### What this task involves
The whole listing should be retyped exactly as it appears.

----

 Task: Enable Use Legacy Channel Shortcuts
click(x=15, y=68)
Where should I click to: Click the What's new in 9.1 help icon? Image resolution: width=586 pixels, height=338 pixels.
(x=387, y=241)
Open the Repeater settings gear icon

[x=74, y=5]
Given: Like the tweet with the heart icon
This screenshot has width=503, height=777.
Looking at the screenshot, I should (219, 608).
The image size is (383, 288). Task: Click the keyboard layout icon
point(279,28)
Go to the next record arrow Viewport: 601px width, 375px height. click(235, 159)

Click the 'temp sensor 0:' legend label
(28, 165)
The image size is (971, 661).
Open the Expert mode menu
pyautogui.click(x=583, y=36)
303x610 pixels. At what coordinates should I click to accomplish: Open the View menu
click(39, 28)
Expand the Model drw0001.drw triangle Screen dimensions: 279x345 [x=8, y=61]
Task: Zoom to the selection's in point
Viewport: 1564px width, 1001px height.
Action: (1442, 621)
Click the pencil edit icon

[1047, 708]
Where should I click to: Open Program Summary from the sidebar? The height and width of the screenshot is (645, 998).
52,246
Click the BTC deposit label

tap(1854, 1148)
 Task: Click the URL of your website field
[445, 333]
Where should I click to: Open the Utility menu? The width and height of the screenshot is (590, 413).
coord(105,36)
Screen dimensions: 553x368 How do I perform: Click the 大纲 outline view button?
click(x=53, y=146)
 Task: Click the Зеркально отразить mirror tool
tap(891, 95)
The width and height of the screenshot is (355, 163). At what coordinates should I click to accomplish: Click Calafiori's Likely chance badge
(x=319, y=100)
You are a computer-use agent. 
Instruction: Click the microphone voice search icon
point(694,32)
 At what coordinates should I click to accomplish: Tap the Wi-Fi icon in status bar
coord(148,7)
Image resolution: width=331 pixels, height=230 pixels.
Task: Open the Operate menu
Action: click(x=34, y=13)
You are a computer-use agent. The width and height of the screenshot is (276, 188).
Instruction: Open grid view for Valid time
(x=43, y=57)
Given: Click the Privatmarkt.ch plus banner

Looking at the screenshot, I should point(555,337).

----

### Answer to this exercise
 Task: Enable Use Legacy Channel Shortcuts
click(x=15, y=68)
Where should I click to: Click the What's new in 9.1 help icon? Image resolution: width=586 pixels, height=338 pixels.
(x=387, y=241)
Open the Repeater settings gear icon

[x=74, y=5]
Given: Like the tweet with the heart icon
This screenshot has width=503, height=777.
Looking at the screenshot, I should (219, 608).
The image size is (383, 288). Task: Click the keyboard layout icon
point(279,28)
Go to the next record arrow Viewport: 601px width, 375px height. click(235, 159)

Click the 'temp sensor 0:' legend label
(28, 165)
The image size is (971, 661).
Open the Expert mode menu
pyautogui.click(x=583, y=36)
303x610 pixels. At what coordinates should I click to accomplish: Open the View menu
click(39, 28)
Expand the Model drw0001.drw triangle Screen dimensions: 279x345 [x=8, y=61]
Task: Zoom to the selection's in point
Viewport: 1564px width, 1001px height.
Action: (1442, 621)
Click the pencil edit icon

[1047, 708]
Where should I click to: Open Program Summary from the sidebar? The height and width of the screenshot is (645, 998).
52,246
Click the BTC deposit label

tap(1854, 1148)
 Task: Click the URL of your website field
[445, 333]
Where should I click to: Open the Utility menu? The width and height of the screenshot is (590, 413).
coord(105,36)
Screen dimensions: 553x368 How do I perform: Click the 大纲 outline view button?
click(x=53, y=146)
 Task: Click the Зеркально отразить mirror tool
tap(891, 95)
The width and height of the screenshot is (355, 163). At what coordinates should I click to accomplish: Click Calafiori's Likely chance badge
(x=319, y=100)
You are a computer-use agent. 
Instruction: Click the microphone voice search icon
point(694,32)
 At what coordinates should I click to accomplish: Tap the Wi-Fi icon in status bar
coord(148,7)
Image resolution: width=331 pixels, height=230 pixels.
Task: Open the Operate menu
Action: click(x=34, y=13)
You are a computer-use agent. The width and height of the screenshot is (276, 188).
Instruction: Open grid view for Valid time
(x=43, y=57)
Given: Click the Privatmarkt.ch plus banner

Looking at the screenshot, I should point(555,337).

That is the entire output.